Bhargava brings extensive experience in retail and lifestyle marketing, having led brand strategy and digital initiatives across prominent fashion and premium retail companies. His previous roles include contributions to the national rollout of Central under Future Group, and early-stage brand-building efforts for Brand Factory and Foodhall. At DLF Luxury and Premium Retail, he deepened his understanding of consumer behavior in upscale retail environments and developed an expertise in experiential marketing.

Announcing the appointment, Amarendran Vummidi, Managing Director of VBJ, said, “Our journey toward becoming a Rs 5,000 crore brand is just beginning. After the successful launch of our showroom in Dallas, Texas, we are preparing to expand further in the U.S. with new stores in Chicago, California, and Virginia. At home, we’re focused on deepening our presence in Tamil Nadu, with upcoming stores in Coimbatore, Trichy, Madurai, and additional Chennai locations such as T. Nagar and Chrompet. We believe Deepansh Bhargava’s leadership will bring strategic depth to this exciting journey.”

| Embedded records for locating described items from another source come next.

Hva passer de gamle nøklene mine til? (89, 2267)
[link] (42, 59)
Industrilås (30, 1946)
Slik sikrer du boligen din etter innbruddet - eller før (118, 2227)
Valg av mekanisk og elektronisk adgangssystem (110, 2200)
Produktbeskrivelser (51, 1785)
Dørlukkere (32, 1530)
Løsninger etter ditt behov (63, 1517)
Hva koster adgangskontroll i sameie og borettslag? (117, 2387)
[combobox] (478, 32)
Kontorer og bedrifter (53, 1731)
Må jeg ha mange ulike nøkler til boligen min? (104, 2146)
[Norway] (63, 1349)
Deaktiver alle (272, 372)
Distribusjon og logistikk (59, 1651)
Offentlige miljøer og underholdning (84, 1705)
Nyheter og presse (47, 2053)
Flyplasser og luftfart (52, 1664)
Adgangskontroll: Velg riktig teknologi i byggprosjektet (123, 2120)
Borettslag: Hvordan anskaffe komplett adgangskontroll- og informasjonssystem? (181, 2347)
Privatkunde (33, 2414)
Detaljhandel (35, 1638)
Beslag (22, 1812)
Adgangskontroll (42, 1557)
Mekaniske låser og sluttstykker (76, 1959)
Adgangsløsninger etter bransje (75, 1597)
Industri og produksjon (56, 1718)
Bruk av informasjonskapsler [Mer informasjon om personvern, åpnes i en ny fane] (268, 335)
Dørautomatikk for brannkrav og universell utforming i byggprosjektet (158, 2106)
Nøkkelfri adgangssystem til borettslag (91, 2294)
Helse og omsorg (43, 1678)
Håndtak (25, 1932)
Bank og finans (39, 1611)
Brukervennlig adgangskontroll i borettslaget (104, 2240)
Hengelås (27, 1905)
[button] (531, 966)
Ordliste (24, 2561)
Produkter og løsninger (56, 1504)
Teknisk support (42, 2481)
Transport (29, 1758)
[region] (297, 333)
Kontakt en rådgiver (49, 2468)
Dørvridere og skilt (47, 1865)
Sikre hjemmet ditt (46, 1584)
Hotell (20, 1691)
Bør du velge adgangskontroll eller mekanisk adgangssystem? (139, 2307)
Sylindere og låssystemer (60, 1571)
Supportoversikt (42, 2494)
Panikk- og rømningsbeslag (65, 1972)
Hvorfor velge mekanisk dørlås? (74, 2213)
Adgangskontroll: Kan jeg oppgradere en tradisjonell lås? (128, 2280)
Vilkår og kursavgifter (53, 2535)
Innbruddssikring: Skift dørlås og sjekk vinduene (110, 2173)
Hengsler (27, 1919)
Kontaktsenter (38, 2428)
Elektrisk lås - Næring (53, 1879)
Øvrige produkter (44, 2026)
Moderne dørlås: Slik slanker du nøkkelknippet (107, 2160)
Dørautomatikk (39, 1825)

Jithendra Vummidi, Joint Managing Director, added, “Jewellery is both an emotional and cultural investment. Staying relevant means staying connected with our customers’ evolving aspirations. Deepansh’s insight and creativity will help us strengthen our brand while staying rooted in our heritage.”

Speaking about his new role, Bhargava said, “I’m honoured to join VBJ at such a landmark moment. It’s a privilege to be part of a legacy brand known for exceptional craftsmanship and deep cultural significance. I look forward to helping shape the next phase of its growth and relevance.”

VBJ, known for its exquisite gold, diamond, and silver jewellery, operates flagship stores in Chennai and has announced aggressive expansion plans across South India and internationally. The company opened its first overseas store in Dallas in 2023 and is now eyeing further growth in key North American markets.